Wildan menatap wajah ibunya ragu-ragu. "Coba mama yang ajakin kakak, mungkin aja kakak mau,"

"Loh, gimana sih. Kamu aja kakak nolak gimana mama?"

"Semenjak kejadian itu, mama berubah sama kakak."

"Wildan!" teriakan papanya membuat kedua orang di meja makan itu menoleh dengan cepat.

"Bener 'kan, Pa?"

"Wildan cukup!"

Suaranya makin besar dan Wildan juga masih sama, tidak berhenti membahas hal itu membuat kedua pria itu berdebat, sedangkan Astri masih diam membisu menyaksikan keduanya.

"Wildan udah kenyang."

Bunyi kursi yang di paksa bergerak membuat Aulia bergegas naik ke atas dan menutup pintu rapat sebelum Wildan sampai lebih dulu ke atas. Saat Wildan berjalan di tangga, Aulia lihat dengan jelas wajah pria itu memerah. Entah memerah karna menahan amarah atau karna menahan tangisan.

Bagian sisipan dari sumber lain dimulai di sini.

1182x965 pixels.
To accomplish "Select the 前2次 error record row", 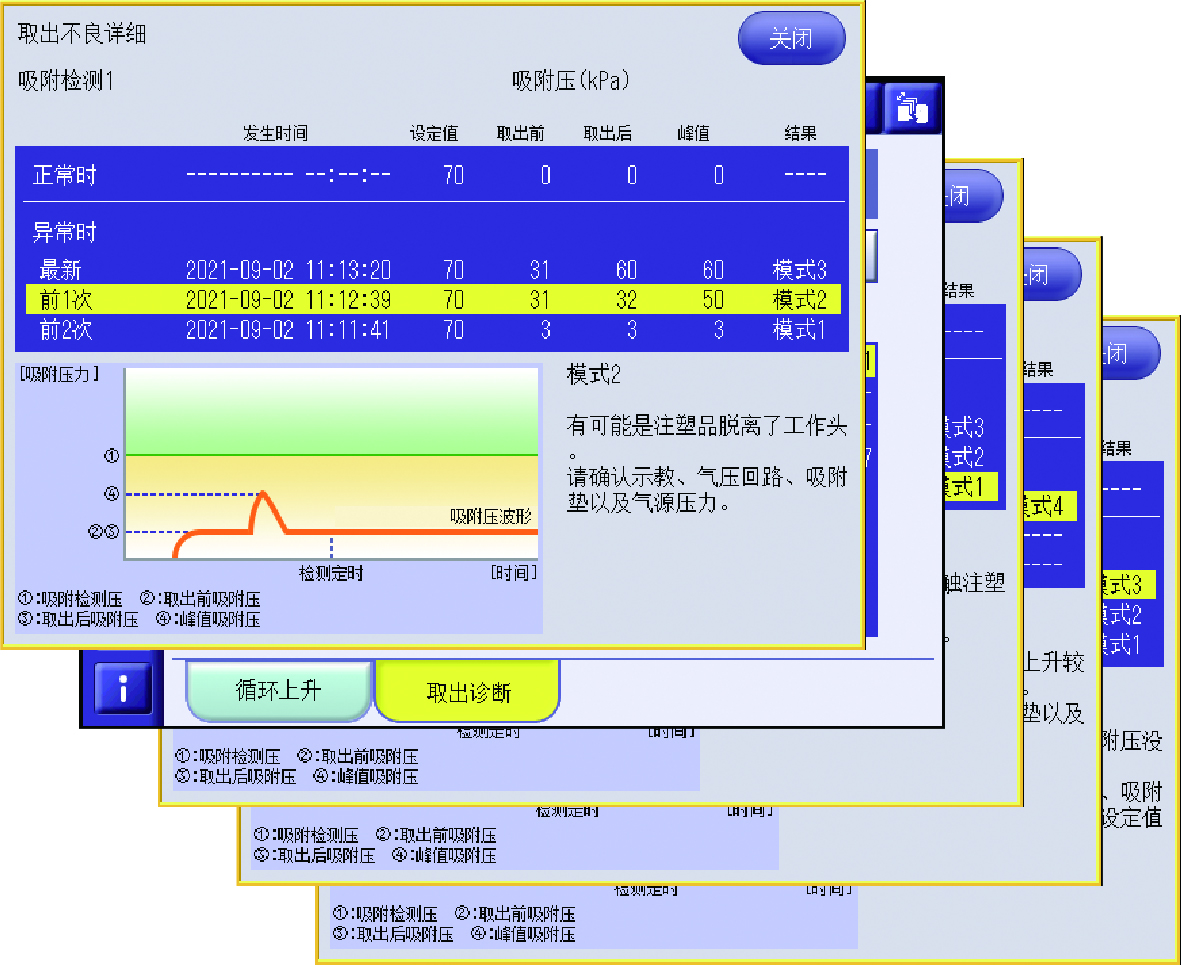I will (x=430, y=328).
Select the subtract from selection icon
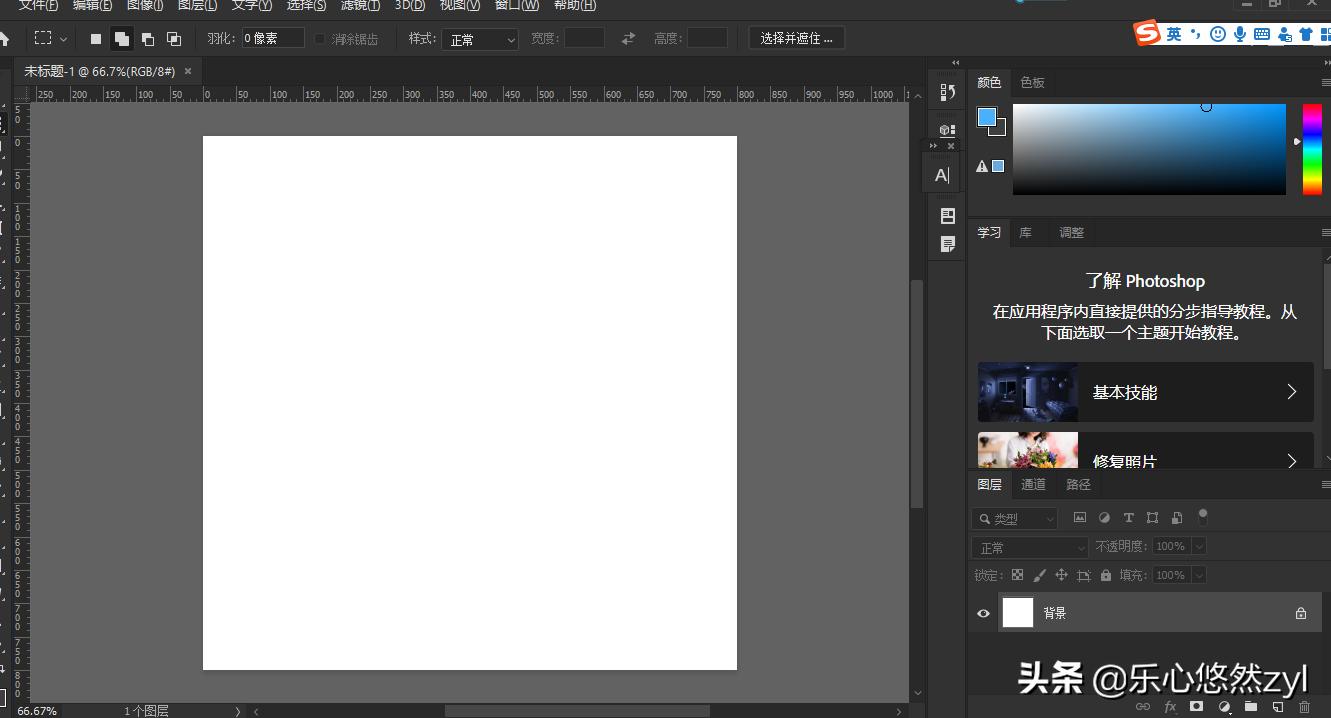 (148, 39)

Aulia menangis untuk hal yang menyentuh hatinya. Selama ini Wildan juga merasa perubahan ibunya terhadap Aulia. Dan ternyata selama ini Wildan selalu membelanya. Dan rasa itu semakin kuat kala mendengar suara tangisan dari kamar disebelahnya. Setelah beberapa saat tidak terdengar lagi suara, Aulia jadi tertawa geli tanpa suara, bocah itu selalu bertindak layaknya seorang Abang meskipun mereka hanya berbeda satu tahun tetap saja Aulia dululah yang lahir dan menjadi kakak.